• _Instructions_:
1) Can you shorten the paragraph in the comment thread that begins "They may not even be looking for floating debris" while keeping its main facts?
2) Could you continue the comment thread, starting after its last sentence?

• _Excerpt to read_:
* * * * *

25 of 154 comments (clear)

  1. Weaksauce by korbulon · · Score: 2, Interesting

    A story about a model under development which may or may not lead ... to something? You call this news?

    Here's an idea: next time something this "newsworthy" comes up, don't post it!

    1. Re: Weaksauce by sir_eccles · · Score: 2

      Given huge numbers of mothballed aircraft sitting in the desert in AZ why do you need a grand conspiracy to use a commercial airliner full of people?

  2. Re:Obsession by Anonymous Coward · · Score: 5, Informative

    One crashed within our search and rescue zone, the other had 27 of our citizens on board. But hey, believe what you want, shame its clearly wrong.

  3. Re:Obsession by Anonymous Coward · · Score: 3, Insightful

    Wow. Just wow.

    How dare the Australian government search for a plane thought to have crashed in our territorial waters.

    How dare the Australian government take "extra care" when a plane carrying 25 of our citizens gets shot out of the sky with a missile.

    Whatever balance it is you think you're aiming for, go fuck yourself with it.

  4. Re:Looking for Answers in the Debris by dbIII · · Score: 2

    Not as such. The main contractors are a private company that can make more money looking for oil, however they are stuck with this gig for a while.

  5. Re:Obsession by JWSmythe · · Score: 4, Insightful

    They want closure. They're not likely to get it soon though.

    They may not even be looking for floating debris. If the pilot was still in control, he may have made a controlled landing. Like the landing on the Hudson. So it may be a intact aircraft at the bottom of the ocean.

    It's doubtful that they'd make a landing like that in open seas, but it's (remotely) possible.

    But they are really looking for a really small needle in a fucking huge wet moving haystack.

    --
    Serious? Seriousness is well above my pay grade.
  6. Re:beyond the realm of plausibility by Anonymous Coward · · Score: 4, Informative

    It's not hard to disappear if you turn off your transponder and then fly out of primary radar range.

  7. Re:Obsession by AmiMoJo · · Score: 4, Insightful

    We want to know what happened so that we can prevent it happening again.

    --
    const int one = 65536; (Silvermoon, Texture.cs)
    SJW, n: "Someone I don't like, and by the way I'm a fuckwit" - AC
  8. Re:beyond the realm of plausibility by ledow · · Score: 5, Insightful

    Nobody spotted several passenger jets veering off course and crashing / smashing into towers until it was too late. And they weren't even trying to hide. And that was over heavily-monitored US airspace.

    The world is bigger than you think and the kind of idiots that go into the Australian outback with no water, or onto the high seas because they've cruised around the Med on a jetksi are exactly the kind of people that don't realise the scale of the problem.

* * * * *

• _Stored dataset items_:

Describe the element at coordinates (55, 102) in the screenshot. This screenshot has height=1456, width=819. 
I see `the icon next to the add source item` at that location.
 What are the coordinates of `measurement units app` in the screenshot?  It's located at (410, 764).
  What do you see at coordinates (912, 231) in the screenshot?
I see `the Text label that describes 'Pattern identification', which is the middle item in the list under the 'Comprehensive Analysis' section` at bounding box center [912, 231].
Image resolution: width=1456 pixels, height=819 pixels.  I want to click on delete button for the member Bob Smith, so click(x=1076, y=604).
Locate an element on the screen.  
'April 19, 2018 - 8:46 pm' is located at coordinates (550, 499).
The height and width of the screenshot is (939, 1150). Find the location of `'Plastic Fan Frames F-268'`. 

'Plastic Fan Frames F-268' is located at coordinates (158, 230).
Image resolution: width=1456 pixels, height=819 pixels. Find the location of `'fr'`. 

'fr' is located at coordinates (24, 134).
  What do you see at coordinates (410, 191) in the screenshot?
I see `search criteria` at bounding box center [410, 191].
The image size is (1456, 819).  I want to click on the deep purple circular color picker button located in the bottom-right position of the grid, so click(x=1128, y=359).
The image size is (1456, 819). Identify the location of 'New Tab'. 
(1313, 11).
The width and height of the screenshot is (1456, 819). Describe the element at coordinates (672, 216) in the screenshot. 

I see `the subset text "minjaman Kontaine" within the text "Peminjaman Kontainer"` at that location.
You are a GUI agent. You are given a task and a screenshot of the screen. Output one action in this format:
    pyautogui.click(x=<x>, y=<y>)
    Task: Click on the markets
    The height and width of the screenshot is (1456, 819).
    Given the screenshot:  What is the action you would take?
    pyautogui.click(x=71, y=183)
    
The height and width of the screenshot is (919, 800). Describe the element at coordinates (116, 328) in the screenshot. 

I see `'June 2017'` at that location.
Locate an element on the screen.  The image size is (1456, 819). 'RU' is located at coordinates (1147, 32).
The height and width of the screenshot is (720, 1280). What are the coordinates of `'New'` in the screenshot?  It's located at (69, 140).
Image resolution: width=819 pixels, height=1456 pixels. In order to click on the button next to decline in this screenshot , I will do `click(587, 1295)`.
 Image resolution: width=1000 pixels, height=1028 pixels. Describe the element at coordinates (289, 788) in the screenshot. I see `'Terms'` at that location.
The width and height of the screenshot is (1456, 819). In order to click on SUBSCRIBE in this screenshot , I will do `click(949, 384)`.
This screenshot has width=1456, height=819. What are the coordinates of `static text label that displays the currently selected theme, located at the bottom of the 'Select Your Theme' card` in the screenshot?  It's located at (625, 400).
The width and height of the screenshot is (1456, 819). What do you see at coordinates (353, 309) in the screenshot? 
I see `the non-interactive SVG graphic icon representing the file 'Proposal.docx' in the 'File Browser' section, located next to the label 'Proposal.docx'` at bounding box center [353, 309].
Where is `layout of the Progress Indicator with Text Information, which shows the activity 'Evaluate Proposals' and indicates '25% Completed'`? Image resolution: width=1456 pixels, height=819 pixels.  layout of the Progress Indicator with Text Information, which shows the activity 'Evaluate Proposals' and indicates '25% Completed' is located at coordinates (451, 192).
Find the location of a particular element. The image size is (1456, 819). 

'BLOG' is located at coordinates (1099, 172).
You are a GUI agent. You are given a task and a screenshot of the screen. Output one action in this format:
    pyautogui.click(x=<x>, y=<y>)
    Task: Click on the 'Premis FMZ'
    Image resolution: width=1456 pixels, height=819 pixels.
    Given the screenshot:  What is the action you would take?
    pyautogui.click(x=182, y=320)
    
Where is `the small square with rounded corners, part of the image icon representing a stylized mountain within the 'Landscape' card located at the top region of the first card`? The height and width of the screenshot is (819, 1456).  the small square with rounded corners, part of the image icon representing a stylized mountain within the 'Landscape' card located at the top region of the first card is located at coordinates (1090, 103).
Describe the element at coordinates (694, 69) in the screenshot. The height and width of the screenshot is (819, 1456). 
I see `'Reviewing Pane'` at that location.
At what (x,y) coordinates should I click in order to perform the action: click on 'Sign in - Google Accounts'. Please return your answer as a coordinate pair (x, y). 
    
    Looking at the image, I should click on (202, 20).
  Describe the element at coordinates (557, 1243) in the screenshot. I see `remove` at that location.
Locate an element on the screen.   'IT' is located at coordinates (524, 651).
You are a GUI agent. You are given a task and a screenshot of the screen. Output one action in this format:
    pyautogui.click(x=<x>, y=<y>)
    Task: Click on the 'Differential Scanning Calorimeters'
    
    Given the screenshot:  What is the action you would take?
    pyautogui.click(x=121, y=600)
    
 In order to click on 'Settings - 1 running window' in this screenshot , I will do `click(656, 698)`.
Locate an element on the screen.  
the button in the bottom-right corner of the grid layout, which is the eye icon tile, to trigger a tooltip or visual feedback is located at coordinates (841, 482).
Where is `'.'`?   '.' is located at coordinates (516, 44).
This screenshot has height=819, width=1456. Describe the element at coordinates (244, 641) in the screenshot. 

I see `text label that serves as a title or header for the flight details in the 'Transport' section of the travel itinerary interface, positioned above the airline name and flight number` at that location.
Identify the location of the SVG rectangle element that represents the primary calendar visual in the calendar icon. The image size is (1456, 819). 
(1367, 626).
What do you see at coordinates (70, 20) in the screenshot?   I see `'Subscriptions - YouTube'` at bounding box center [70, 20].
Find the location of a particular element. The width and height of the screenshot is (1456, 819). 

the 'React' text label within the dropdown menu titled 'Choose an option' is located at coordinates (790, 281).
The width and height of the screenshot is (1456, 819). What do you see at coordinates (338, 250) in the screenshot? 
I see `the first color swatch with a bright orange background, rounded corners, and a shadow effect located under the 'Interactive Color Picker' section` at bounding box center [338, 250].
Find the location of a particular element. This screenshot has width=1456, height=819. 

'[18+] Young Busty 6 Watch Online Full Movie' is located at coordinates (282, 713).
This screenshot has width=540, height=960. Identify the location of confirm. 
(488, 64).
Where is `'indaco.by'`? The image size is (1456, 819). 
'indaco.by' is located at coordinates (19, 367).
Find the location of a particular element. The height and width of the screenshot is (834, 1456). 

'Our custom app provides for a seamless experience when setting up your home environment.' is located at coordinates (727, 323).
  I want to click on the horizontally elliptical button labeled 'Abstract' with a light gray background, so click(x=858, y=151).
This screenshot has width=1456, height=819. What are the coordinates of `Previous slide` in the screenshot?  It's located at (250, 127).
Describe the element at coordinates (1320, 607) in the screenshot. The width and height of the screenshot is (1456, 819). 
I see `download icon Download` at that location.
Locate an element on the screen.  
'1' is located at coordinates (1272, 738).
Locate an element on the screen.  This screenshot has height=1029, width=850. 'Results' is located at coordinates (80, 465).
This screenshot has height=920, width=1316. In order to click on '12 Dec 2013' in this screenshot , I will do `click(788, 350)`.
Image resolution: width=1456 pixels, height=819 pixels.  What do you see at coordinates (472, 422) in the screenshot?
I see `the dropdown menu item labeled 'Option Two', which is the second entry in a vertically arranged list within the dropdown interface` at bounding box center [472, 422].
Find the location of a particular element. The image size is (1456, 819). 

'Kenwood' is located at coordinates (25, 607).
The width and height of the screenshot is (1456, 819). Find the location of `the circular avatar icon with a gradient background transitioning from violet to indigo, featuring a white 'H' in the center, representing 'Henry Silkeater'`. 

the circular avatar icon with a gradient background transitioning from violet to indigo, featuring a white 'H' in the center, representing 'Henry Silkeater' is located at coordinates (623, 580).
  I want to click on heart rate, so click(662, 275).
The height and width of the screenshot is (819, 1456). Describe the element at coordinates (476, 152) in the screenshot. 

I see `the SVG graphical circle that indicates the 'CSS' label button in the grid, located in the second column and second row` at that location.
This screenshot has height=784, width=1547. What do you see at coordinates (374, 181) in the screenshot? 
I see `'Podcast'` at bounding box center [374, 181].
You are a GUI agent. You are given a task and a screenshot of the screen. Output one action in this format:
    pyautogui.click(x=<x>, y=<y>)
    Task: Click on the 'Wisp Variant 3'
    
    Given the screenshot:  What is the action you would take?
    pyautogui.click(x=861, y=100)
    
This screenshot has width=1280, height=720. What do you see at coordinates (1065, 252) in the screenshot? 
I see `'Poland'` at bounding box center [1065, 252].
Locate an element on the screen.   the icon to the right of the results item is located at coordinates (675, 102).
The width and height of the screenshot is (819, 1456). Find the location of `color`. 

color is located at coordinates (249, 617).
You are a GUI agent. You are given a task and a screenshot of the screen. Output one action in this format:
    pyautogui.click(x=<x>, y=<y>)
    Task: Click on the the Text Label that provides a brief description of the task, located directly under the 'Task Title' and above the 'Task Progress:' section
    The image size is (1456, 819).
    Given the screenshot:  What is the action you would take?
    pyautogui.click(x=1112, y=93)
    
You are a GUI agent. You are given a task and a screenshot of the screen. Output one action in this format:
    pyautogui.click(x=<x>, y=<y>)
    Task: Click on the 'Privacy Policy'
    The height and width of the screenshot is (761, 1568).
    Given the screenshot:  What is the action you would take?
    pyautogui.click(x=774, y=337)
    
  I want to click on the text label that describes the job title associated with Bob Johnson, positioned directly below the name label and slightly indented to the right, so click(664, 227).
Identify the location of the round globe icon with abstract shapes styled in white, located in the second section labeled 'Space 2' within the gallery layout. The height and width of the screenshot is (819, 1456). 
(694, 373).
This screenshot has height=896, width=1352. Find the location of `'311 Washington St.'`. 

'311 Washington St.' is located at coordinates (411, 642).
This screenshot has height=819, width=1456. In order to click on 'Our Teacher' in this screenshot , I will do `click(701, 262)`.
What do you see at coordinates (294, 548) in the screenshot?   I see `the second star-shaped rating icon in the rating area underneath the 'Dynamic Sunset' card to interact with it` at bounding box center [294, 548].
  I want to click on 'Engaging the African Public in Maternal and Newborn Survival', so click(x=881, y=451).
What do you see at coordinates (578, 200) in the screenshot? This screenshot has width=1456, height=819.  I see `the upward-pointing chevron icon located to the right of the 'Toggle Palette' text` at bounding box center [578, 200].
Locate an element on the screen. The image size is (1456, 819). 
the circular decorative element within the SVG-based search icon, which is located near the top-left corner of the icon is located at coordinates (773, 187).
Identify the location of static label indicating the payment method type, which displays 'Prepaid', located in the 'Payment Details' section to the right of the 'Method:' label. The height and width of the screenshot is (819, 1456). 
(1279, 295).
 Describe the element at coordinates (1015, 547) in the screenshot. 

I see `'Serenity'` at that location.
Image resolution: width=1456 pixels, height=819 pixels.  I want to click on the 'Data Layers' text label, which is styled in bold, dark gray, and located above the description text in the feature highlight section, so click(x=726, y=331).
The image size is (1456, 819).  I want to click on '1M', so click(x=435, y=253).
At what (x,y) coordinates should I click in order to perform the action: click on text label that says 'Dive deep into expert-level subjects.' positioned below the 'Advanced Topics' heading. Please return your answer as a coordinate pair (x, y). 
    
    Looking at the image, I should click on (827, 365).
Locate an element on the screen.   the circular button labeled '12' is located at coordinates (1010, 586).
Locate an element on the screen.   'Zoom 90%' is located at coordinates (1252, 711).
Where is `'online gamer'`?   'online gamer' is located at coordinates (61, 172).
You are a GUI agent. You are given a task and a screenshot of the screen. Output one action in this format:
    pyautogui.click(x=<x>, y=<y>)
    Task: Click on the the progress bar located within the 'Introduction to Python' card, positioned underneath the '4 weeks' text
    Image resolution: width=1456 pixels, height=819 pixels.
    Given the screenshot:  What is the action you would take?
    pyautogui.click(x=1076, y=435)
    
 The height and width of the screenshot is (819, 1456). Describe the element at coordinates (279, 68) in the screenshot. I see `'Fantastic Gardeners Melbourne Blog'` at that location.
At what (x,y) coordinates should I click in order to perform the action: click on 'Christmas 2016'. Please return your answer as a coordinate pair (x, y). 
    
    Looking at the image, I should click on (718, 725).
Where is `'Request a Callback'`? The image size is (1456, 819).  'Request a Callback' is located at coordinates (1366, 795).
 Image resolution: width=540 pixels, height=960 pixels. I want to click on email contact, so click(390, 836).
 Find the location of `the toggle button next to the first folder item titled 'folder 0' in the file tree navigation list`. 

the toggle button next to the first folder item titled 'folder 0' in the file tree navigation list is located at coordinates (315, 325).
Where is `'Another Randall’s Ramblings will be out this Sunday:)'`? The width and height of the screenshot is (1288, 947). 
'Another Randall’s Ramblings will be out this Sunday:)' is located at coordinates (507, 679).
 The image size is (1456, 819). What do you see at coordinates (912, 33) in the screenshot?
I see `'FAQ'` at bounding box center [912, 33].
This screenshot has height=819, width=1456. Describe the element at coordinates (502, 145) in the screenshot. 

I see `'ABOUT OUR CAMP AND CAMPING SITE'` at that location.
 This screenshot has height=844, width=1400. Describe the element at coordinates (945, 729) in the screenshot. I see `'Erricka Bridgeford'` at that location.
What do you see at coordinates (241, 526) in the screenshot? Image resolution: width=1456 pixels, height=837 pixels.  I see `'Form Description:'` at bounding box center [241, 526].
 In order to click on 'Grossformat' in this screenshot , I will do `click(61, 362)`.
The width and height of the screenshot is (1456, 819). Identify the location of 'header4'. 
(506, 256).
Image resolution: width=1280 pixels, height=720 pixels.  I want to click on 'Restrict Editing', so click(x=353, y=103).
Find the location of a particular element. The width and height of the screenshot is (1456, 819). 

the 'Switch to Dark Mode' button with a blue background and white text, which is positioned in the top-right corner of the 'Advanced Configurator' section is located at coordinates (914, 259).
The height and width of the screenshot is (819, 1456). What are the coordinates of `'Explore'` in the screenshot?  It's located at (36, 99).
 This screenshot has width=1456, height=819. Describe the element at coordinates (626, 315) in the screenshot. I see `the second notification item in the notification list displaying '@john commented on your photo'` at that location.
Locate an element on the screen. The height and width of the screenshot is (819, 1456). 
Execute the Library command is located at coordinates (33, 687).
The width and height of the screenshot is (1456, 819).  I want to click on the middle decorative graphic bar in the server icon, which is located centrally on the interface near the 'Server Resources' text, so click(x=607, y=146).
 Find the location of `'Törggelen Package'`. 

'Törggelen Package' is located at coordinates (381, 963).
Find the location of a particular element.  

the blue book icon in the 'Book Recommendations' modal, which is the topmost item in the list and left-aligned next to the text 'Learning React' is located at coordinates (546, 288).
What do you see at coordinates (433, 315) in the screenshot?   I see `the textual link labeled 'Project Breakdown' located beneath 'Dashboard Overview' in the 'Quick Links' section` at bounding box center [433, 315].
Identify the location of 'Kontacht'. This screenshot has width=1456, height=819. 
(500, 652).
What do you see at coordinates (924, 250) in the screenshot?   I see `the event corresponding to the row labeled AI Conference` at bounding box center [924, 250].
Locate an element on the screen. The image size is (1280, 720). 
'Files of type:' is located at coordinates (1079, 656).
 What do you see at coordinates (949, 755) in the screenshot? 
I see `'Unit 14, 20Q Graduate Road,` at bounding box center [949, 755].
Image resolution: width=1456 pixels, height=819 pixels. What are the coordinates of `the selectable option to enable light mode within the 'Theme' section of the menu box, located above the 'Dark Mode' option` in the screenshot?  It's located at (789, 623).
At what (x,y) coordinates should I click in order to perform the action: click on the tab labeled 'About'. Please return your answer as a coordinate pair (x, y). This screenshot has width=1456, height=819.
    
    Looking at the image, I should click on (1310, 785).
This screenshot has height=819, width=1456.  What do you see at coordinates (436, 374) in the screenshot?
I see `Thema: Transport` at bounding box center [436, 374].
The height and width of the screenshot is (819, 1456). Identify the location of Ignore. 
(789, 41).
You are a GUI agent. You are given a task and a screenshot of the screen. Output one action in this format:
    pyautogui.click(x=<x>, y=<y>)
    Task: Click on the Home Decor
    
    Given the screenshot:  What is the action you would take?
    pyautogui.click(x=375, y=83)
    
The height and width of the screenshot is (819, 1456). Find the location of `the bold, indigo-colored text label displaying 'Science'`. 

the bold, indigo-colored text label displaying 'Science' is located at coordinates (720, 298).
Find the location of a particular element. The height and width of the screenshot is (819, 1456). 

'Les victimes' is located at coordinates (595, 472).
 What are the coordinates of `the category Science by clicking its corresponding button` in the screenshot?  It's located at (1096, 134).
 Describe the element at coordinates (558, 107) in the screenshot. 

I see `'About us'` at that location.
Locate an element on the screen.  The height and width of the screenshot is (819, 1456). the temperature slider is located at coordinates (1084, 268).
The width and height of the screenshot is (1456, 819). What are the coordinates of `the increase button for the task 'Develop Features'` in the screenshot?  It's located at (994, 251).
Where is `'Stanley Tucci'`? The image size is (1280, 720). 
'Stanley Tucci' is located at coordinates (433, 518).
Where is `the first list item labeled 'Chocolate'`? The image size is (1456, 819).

* * * * *

• _Results of the exercise_:
1) Searchers may not be looking for floating debris at all. If the pilot was still in control, he may have made a controlled landing like the one on the Hudson, leaving the aircraft intact at the bottom of the ocean.

2)
    You're looking for a needle that had zero communication and was over international waters for hours before anyone noticed, that moves at several hundred miles per hour, through international airspace where it's not tracked until it comes in range of a nation state, in a haystack that's basically bottomless without the latest technology, which is still mostly unexplored, which moves and shifts and covering areas more vast than some entire continents. It's quite possible we've actually scanned right over the top of the crash site and not even known.

    Conspiracy theories are fun, but sadly usually destroyed by reality. The "every nation is watching everything everywhere" mantra is precisely what you're led to believe so you feel "safe" - strangely conspiracy theorists are the first ones to jump on and believe such things (along with the "acres of datacentres listening to every call" junk) and then want to claim the government is incompetent and left gaping holes in their plans in the next breath.

    Fact is, once a plane leaves airspace and the immediate neighbourhood, nobody cares. Military systems are looking for entirely different things to air traffic control. And planes crash and change course all the time. We lose ships all the time too - especially if they've been hijacked by pirates.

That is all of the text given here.